From the entries below, return exactly the lines beginning at the one that contains "You are a computer-use agent. Screen dimensions: 1438x840" and ending at the one that contains "Task: Click the sparkle", both of them included, and only those lines.

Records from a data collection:
*-*-*
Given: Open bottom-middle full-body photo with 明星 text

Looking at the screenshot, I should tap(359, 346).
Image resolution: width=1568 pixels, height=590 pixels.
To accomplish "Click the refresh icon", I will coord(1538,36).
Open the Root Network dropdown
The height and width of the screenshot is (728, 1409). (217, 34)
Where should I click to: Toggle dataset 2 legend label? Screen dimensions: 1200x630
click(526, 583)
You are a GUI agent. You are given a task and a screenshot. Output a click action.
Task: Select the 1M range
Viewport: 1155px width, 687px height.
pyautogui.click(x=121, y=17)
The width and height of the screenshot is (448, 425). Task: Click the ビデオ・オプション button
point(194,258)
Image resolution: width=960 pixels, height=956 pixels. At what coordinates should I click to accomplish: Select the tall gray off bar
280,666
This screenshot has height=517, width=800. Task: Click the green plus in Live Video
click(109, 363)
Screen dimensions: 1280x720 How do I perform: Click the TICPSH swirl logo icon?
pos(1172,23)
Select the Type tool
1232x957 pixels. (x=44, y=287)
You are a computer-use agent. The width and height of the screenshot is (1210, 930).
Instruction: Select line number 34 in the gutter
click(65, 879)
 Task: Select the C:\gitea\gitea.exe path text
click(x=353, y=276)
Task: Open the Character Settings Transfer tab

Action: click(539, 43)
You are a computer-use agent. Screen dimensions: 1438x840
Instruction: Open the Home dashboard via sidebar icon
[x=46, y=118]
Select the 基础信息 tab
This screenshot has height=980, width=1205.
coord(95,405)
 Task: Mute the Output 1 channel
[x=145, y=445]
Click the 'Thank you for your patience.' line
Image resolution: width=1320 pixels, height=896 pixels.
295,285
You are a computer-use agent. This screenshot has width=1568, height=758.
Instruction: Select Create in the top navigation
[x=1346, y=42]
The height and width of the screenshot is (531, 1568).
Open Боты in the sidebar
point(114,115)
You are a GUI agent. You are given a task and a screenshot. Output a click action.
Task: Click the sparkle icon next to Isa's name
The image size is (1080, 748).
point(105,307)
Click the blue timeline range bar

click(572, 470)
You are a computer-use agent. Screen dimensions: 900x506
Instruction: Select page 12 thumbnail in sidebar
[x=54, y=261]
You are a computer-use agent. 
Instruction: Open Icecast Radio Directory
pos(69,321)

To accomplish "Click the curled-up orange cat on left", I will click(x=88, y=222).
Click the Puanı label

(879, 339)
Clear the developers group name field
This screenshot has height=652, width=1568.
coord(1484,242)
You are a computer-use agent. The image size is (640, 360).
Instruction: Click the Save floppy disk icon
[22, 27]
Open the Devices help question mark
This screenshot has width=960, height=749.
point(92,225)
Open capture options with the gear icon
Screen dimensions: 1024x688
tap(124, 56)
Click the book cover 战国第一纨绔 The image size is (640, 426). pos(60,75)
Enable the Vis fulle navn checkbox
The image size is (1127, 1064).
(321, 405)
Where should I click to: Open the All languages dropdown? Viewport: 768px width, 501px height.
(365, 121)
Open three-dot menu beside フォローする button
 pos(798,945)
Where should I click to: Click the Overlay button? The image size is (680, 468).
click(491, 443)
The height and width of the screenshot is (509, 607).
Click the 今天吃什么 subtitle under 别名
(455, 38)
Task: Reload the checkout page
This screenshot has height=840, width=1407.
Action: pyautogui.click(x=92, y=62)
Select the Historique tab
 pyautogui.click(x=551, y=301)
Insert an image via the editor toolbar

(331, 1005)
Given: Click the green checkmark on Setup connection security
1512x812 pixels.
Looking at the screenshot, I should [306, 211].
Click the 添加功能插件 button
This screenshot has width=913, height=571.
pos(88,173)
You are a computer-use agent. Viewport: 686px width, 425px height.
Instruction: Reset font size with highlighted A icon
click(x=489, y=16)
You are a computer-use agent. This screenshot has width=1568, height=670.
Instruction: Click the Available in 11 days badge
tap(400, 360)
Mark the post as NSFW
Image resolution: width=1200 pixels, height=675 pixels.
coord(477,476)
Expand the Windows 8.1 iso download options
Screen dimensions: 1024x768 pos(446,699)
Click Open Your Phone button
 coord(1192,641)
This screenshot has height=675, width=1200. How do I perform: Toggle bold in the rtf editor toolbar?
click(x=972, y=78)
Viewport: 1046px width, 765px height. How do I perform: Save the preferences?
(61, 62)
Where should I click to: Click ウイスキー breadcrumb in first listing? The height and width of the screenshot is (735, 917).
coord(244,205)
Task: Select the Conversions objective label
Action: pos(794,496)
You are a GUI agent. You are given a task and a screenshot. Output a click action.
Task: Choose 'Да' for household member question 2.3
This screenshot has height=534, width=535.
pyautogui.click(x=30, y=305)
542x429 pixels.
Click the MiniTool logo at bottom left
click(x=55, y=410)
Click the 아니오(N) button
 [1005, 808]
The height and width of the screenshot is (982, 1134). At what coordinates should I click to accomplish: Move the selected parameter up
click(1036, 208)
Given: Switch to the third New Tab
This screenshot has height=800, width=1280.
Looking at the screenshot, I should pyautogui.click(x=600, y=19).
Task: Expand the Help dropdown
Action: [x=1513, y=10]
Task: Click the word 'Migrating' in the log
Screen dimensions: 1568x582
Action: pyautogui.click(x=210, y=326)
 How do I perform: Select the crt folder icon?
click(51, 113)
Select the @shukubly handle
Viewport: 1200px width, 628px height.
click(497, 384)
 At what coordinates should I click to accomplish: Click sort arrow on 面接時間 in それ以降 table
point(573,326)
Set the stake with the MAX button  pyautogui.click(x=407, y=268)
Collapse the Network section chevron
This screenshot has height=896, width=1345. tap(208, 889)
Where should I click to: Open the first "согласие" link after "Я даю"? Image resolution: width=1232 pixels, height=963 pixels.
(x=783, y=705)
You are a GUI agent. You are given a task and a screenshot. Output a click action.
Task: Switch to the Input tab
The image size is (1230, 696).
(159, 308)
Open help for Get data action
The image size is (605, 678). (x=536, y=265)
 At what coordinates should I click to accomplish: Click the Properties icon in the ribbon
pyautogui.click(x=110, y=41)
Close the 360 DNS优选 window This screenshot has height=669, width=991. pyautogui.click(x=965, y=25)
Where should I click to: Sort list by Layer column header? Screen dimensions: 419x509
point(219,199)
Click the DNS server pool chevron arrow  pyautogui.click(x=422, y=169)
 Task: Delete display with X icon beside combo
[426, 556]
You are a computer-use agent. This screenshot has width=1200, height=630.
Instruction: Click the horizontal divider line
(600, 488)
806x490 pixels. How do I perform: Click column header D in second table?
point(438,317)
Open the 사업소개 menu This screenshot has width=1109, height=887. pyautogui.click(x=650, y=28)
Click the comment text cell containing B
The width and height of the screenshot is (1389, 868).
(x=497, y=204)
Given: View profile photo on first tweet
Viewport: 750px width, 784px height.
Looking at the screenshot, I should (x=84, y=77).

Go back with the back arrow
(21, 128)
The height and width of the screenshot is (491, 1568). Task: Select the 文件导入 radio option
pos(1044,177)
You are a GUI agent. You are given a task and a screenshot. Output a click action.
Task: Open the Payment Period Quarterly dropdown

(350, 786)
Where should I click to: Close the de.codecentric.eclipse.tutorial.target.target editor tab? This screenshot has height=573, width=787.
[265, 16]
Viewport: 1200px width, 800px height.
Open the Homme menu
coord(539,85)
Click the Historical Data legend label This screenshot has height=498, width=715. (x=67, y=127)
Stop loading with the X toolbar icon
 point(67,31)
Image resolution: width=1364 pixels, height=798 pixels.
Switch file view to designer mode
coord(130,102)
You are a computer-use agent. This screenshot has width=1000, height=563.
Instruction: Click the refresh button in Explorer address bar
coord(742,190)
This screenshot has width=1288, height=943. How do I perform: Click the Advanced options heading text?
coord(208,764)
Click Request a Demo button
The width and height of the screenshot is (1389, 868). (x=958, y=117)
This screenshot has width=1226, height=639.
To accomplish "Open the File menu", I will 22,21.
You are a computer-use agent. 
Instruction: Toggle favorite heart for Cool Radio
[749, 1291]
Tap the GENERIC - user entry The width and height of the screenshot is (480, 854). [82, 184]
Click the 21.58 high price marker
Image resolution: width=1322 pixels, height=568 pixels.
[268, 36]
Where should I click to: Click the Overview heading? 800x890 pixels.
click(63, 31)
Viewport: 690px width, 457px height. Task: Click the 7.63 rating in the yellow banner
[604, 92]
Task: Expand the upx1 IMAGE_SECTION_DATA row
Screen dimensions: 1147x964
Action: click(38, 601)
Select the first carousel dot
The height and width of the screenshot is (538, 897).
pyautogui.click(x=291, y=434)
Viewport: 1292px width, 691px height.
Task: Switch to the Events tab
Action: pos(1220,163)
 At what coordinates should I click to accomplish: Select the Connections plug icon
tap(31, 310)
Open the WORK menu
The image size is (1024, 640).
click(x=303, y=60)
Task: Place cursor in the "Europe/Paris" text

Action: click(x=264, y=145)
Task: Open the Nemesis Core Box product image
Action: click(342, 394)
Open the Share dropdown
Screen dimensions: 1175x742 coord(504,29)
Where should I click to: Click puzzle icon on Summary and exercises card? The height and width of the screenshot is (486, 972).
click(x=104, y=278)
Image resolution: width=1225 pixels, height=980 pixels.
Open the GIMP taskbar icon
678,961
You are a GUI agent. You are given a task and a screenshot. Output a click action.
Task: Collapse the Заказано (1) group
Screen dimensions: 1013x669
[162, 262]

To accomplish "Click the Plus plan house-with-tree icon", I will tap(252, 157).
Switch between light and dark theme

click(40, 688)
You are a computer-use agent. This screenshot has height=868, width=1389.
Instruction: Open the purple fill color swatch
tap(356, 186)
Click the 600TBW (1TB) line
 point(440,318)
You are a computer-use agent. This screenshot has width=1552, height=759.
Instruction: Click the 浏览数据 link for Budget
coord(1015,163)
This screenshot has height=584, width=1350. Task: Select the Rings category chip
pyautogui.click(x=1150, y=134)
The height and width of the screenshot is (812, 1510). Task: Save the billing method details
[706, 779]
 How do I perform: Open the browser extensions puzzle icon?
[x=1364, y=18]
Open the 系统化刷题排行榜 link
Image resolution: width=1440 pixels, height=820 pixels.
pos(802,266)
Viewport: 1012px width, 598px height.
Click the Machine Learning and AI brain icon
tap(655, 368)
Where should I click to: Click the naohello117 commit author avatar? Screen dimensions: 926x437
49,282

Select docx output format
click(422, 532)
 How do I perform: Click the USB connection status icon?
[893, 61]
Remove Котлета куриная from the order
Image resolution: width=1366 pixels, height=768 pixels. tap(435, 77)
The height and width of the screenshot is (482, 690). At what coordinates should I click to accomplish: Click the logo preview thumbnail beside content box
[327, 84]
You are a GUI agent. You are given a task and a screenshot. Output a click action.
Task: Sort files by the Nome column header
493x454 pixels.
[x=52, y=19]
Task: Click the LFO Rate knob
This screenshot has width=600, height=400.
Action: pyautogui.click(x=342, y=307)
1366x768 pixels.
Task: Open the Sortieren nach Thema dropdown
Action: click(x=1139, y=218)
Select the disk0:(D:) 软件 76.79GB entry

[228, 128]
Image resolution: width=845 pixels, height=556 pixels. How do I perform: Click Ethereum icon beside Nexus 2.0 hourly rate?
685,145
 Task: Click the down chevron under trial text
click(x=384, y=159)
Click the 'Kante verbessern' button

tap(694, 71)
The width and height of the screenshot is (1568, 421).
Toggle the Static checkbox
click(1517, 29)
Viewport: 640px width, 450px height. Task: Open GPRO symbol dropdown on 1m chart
*-*-*
» **RESPONSE TO THIS TASK**:
You are a computer-use agent. Screen dimensions: 1438x840
Instruction: Open the Home dashboard via sidebar icon
[x=46, y=118]
Select the 基础信息 tab
This screenshot has height=980, width=1205.
coord(95,405)
 Task: Mute the Output 1 channel
[x=145, y=445]
Click the 'Thank you for your patience.' line
Image resolution: width=1320 pixels, height=896 pixels.
295,285
You are a computer-use agent. This screenshot has width=1568, height=758.
Instruction: Select Create in the top navigation
[x=1346, y=42]
The height and width of the screenshot is (531, 1568).
Open Боты in the sidebar
point(114,115)
You are a GUI agent. You are given a task and a screenshot. Output a click action.
Task: Click the sparkle icon next to Isa's name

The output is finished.